Experimental Evaluation

Factual Precision and Efficiency

Experiments reveal that LmLms improve factual precision without degrading general NLU performance. Evaluations on benchmarks like FactScore and T-REx show significant gains in factual accuracy, even when compared to larger models.

Figure 3: Results overview. (Left) LmLm achieves consistently lower perplexity during pre-training, indicating that offloading factual knowledge improves pre-training efficiency. (Middle) LmLm significantly improves factual precision over its Standard counterparts while maintaining NLU performance. (Right) On the TOFU machine unlearning benchmark, LmLm forgets targeted facts while preserving general model utility.

Machine Unlearning Capabilities

LmLms inherently support simple and efficient unlearning by removing entries from the external database. On the TOFU benchmark, LmLms demonstrate instant forgetting of targeted facts without compromising general model performance, highlighting the practical scalability and adaptability of LmLms.

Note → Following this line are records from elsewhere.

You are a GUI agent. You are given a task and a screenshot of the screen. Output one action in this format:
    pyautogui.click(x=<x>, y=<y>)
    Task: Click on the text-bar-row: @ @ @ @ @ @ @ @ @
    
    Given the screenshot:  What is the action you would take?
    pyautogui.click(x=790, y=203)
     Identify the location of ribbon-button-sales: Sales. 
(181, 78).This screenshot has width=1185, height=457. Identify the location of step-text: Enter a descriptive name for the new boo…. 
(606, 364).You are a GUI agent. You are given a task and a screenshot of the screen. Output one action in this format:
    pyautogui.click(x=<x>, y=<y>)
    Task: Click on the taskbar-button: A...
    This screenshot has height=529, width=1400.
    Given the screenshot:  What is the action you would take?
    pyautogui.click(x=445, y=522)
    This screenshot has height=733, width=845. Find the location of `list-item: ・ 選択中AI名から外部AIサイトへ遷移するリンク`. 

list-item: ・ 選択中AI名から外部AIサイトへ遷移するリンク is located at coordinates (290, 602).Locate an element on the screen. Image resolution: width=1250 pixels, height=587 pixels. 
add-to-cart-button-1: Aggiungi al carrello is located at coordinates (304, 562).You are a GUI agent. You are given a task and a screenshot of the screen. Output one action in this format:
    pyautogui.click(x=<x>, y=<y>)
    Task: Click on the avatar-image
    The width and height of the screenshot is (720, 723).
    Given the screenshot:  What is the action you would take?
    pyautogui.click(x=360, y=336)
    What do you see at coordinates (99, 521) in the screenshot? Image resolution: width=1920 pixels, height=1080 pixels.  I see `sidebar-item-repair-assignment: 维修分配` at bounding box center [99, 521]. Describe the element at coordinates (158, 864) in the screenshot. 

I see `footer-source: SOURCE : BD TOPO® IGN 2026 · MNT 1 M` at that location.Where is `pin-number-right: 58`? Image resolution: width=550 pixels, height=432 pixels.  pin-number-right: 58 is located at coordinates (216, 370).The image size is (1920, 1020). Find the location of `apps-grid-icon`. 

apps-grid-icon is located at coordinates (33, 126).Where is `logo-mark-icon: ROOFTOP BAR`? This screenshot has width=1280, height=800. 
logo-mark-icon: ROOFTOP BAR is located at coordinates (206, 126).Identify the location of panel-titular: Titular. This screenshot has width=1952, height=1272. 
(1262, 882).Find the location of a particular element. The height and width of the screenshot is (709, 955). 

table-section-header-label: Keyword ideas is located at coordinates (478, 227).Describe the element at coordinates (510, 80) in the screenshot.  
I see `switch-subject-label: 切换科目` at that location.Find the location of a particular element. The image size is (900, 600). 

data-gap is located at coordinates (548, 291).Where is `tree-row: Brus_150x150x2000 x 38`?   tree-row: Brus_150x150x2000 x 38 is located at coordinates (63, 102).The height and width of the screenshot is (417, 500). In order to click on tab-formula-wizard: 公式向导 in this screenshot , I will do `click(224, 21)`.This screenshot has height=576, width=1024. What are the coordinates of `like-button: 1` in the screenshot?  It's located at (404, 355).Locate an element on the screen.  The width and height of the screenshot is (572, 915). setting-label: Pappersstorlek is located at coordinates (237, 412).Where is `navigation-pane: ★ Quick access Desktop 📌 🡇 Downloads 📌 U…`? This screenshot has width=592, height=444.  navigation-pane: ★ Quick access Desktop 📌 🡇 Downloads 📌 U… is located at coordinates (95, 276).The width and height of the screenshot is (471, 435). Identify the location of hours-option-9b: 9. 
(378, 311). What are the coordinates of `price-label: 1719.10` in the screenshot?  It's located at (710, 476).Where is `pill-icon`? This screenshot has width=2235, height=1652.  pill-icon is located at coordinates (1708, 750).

Figure 4: Evaluation of Machine Unlearning. We compare LmLm with NPO on the TOFU benchmark. Unlike prior methods, LmLm performs unlearning without any additional training. (a–b) Forget quality vs. utility trade-off. LmLm achieves ideal forgetting (p-value > 0.05) without sacrificing general utility. (c–d) LmLm retains knowledge outside the forget set, unlike other methods that degrade retain-set performance due to parameter entanglement.

Discussion

Implications for Scaling and Knowledge Management

LmLms offer a parameter-efficient approach to maintaining high factual precision by externalizing knowledge. This model architecture presents integrations with fields like knowledge representation and mechanistic interpretability. These capabilities suggest a transformative impact on deploying LLMs in fact-sensitive scenarios, ensuring verifiable updates and scalable learning.

Conclusion

The introduction of LmLms represents a shift towards utilizing structured external memory for factual knowledge management, enhancing both factual accuracy and linguistic competency. This framework opens avenues for next-generation LLMs, facilitating real-time, efficient knowledge updates, and improving robustness against factual inaccuracies.

Overall, LmLms demonstrate a promising direction for LLM development, emphasizing efficient use of model capacity while ensuring precise control and verification over factual content.